The therapeutic effect of cold on human tissue has been known since the 19th century, with liquid nitrogen being the most widely used agent in dermatological consultations to carry out this technique. Because it evaporates when exposed to air, liquid nitrogen needs to be stored in cylinders or bottles
What is the mechanism of action of cryosurgery?
When cold is applied, tissue is damaged due to intracellular and extracellular ice formation, with destruction of cell membranes, in addition to causing changes in circulation caused b freeze/ thaw cycles.
In practice, we apply the liquid nitrogen in spray (with different caliber applicators) and the frostbite on the skin begins immediately, observing a whitish discoloration that spreads peripherally from the point of contact.
What skin lesions can be treated by cryosurgery?
Superficial skin lesions, either benign or malignant, are usually treated. On many occasions, we use cryotherapy as a step prior to shaving the injury, since on the one hand, it provides light instant local anesthesia and, on the other hand, the fact of freezing the tissue facilitates the cutting of it.
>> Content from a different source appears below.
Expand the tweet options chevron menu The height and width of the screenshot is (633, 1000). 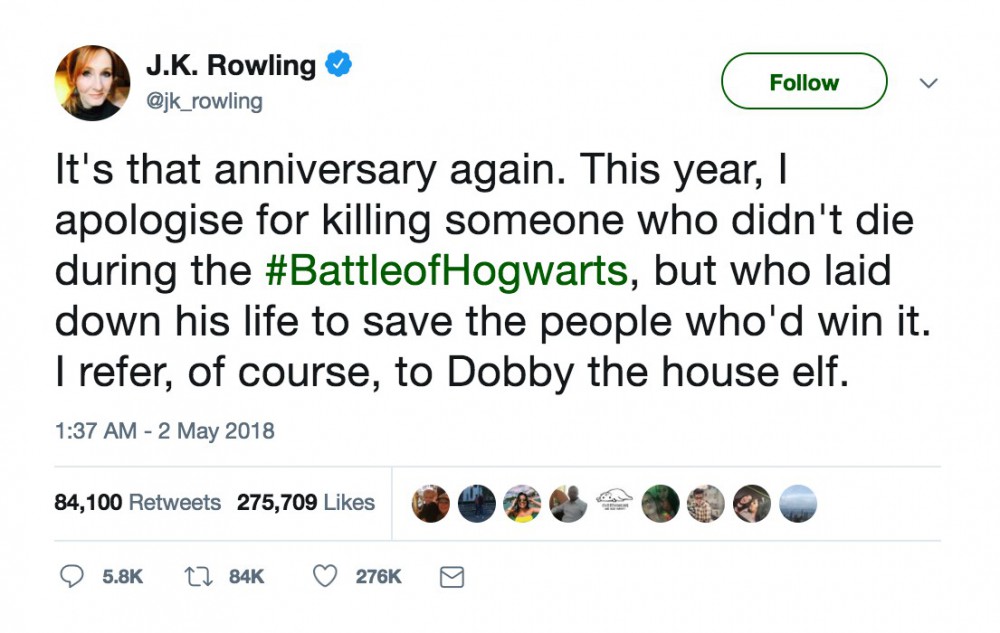pyautogui.click(x=928, y=83)
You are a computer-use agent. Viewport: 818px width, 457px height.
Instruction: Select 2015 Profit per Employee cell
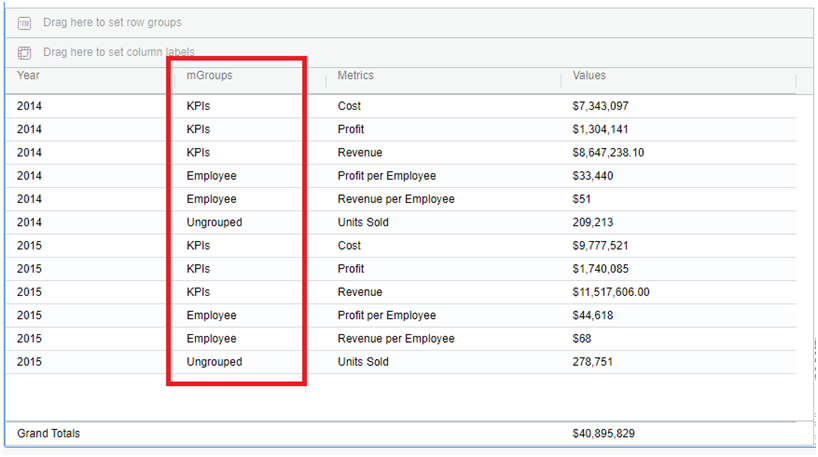coord(387,315)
Some skin lesions tributary to cryotherapy treatment are the following:
Seborrheic keratosis, fibroids, viral vulgar warts, flat warts, solar lentigos, condylomas, molluscum contagiosum, among others.
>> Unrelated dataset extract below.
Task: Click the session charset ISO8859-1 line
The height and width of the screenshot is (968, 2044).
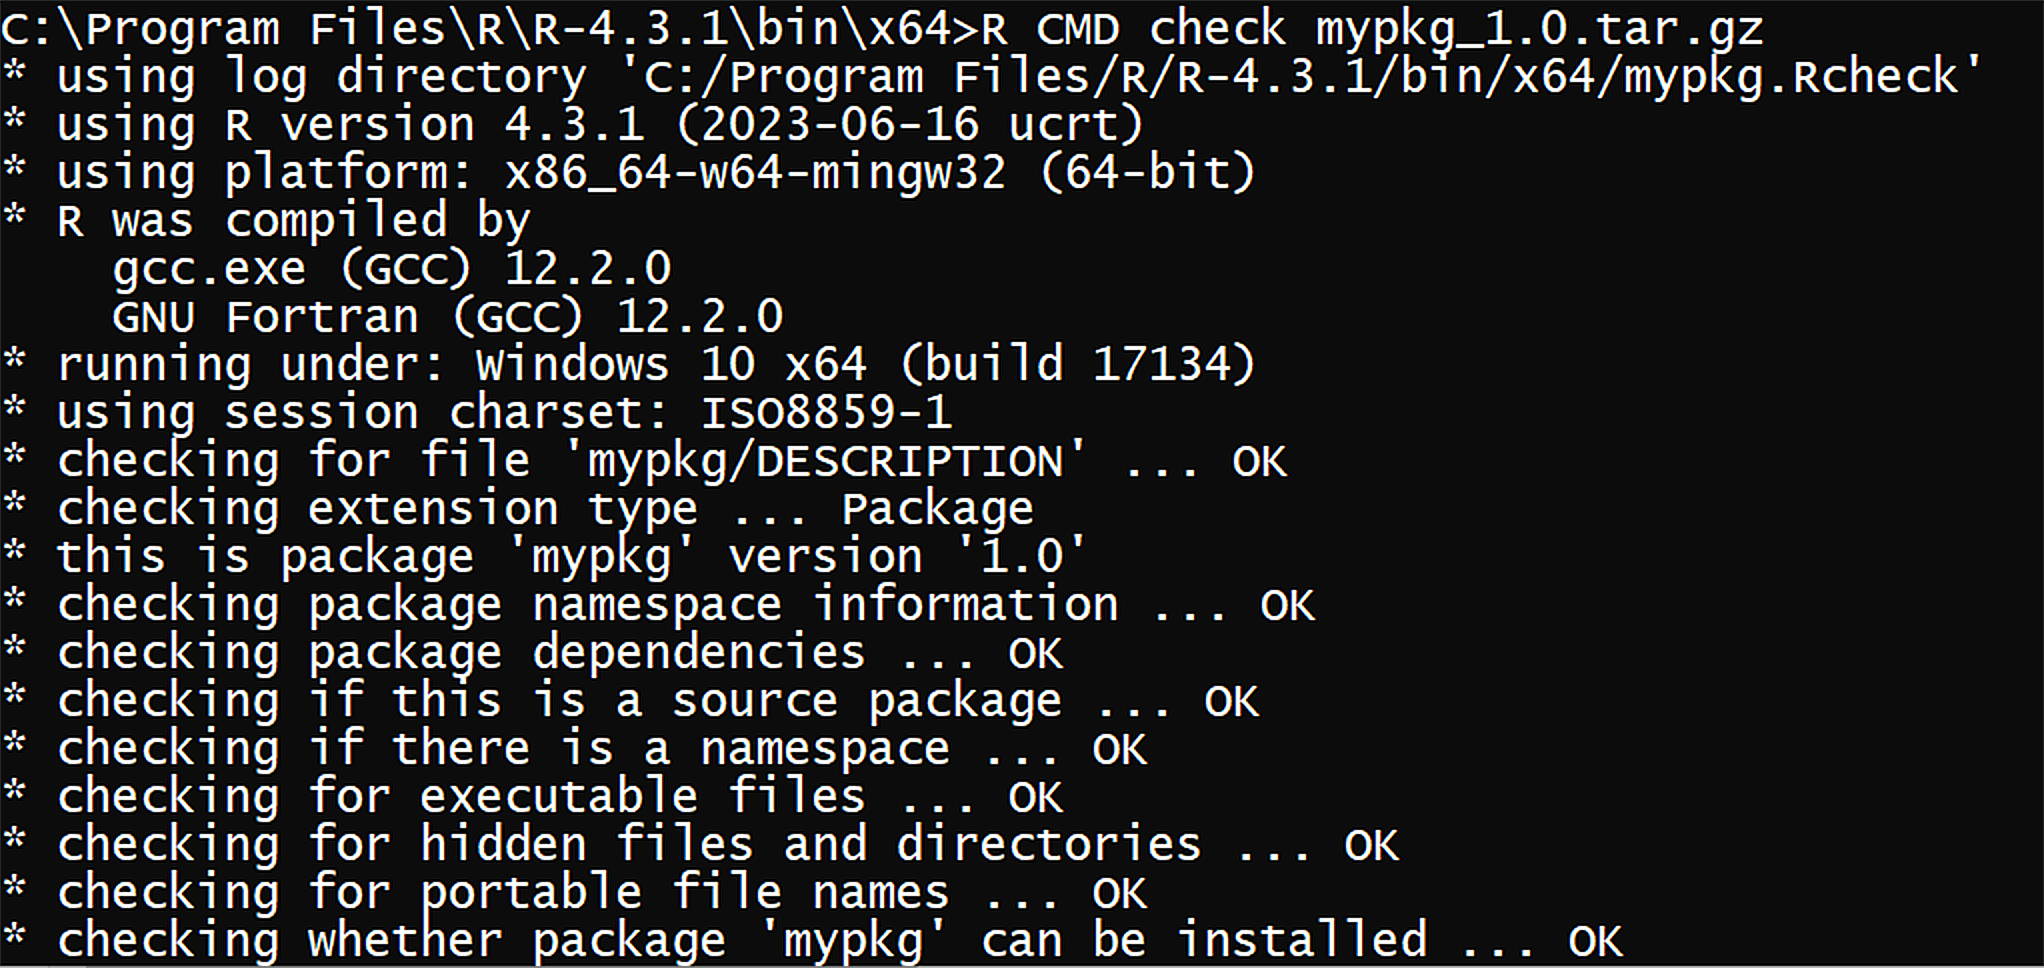Action: pos(477,412)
actinic keratosis, superficial carcinomas.
I perform cryosurgery in the consultation itself without the need to go to the operating room. It takes a few minutes to perform (depending on the type of skin lesion to be treated) and it has a low rate of complications.
Generally, the patient is recommended to do normal hygiene of the treated area on the same day after the procedure and to apply a topical antiseptic (iodine or alcohol) daily to disinfect and help keep the wound dry and scab formation. The scab will take 2-3 weeks to fall, leaving a more vulnerable area of skin, so it is very important to apply sun protection during the days and months after the technique is performed to avoid the development of little cosmetic spots (hyperpigmentation).
Although it is a fairly safe technique, there are some complications that should be known, as well as how to avoid them.
Treatment safety begins with careful selection of the patient and the injury to be treated.
The appearance of possible is mainly related to the duration of the procedure and the patients skin type.
In general, the dermal collagen network is not significantly altered if the total duration of the freeze pulses lasts less than 30 seconds; if the duration is longer, there is a risk of developing scars (anthropic and hypertrophic).
The most common complications that can occur after cryotherapy are:
1. Pain: The patient usually reports mild-moderate pain during frostbite and a few minutes later. It is generally transient and does not require analgesia.
2. Inflammation and Edema: Immediately after frostbite there is a swelling and redness (erythema) of the treated área that can last several hours (up to 1-2 days). Some drying or astringent solutions can be applied to reduce inflammation and associated local discomfort.
3. Formation of vesicles/blisters: they can appear within a few hours and, in the case of large, tense blisters with a large amount of liquid, they can be punctured to extract the liquid and thus facilitate its drying and alleviate the local nuisance.4. Hypo or hyperpigmentation: it is recommended to use adequate sun protection to avoid hyperpigmentation above all.